Listed records =
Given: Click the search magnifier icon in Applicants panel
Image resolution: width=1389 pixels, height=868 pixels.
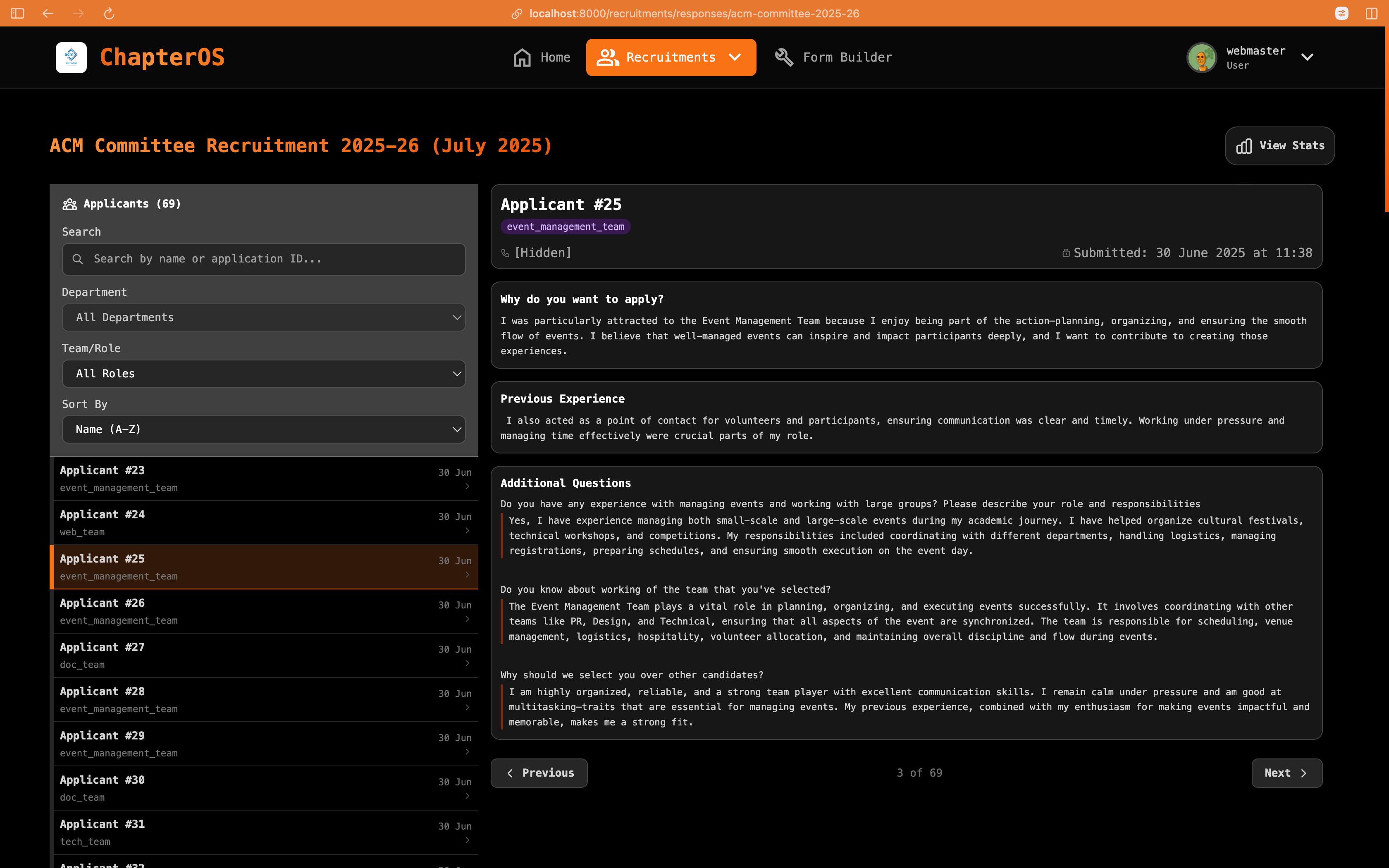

--

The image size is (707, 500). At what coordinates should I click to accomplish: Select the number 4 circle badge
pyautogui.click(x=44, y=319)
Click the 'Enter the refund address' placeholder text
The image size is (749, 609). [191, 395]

Work to do = Copy out, word for word, the records beginning at the line containing "Given: Click the" and ending after the line containing "Image resolution: width=1389".

Answer to this task =
Given: Click the search magnifier icon in Applicants panel
Image resolution: width=1389 pixels, height=868 pixels.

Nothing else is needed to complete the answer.